Theiling Online    Sitemap    Conlang Mailing List HQ   

Data mining // was Swearing

From:Adrian Morgan <morg0072@...>
Date:Monday, July 1, 2002, 1:04
John Cowan wrote, quoting Frank George Valoczy and respectively myself:

> > > I have a Data Mining And Knowledge Discovery exam on Tuesday.) > > > > What the bloody hell is that? > > It's how the fuck you find out what you need to know when those > fucking idiots at the datacenter have stored in it some fucking > excuse for a fucking database that isn't organized the fucking way > you need it to be. With lots of jargon.
Well, no. It isn't in any sense about compensating for bad data organisation (it as likely as not combines data from various different organisations) but rather for enormous data *quantity*. It's about automating the search for unexpected patterns in very large data sets, a field that combines statistics, high power computing, artificial intelligence, visualisation, and database technology. An important word here is "unexpected". Traditional statistical methods involve hypothesising a pattern and then checking it against the data, but data mining can find patterns no-one ever thought of looking for.
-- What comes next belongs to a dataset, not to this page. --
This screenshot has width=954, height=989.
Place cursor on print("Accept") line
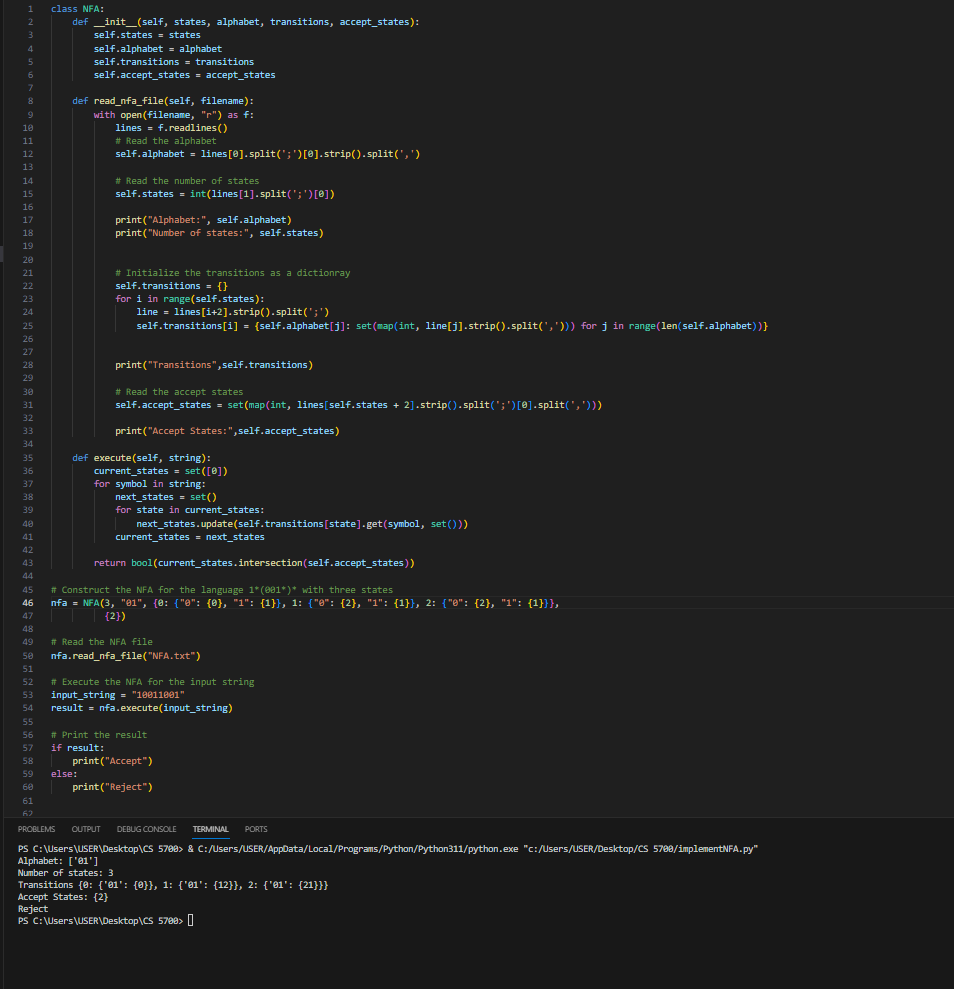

The historic result that made data mining famous was the discovery that beer and nappies appeared together on a disproportionate number of shopping transactions, which no-one ever guessed until the computer said so. It's an active research area, and the complexity of rules that can be unearthed is increasing. Plenty of applications for linguists, although the most exciting ones are awaiting improvements to multimedia technology and the like. But you can imagine, for example, data mining the languages of the world and finding that (oh let's go for a ridiculous example) people living in mountainous terrain have a higher ratio of rounded vowels. Adrian.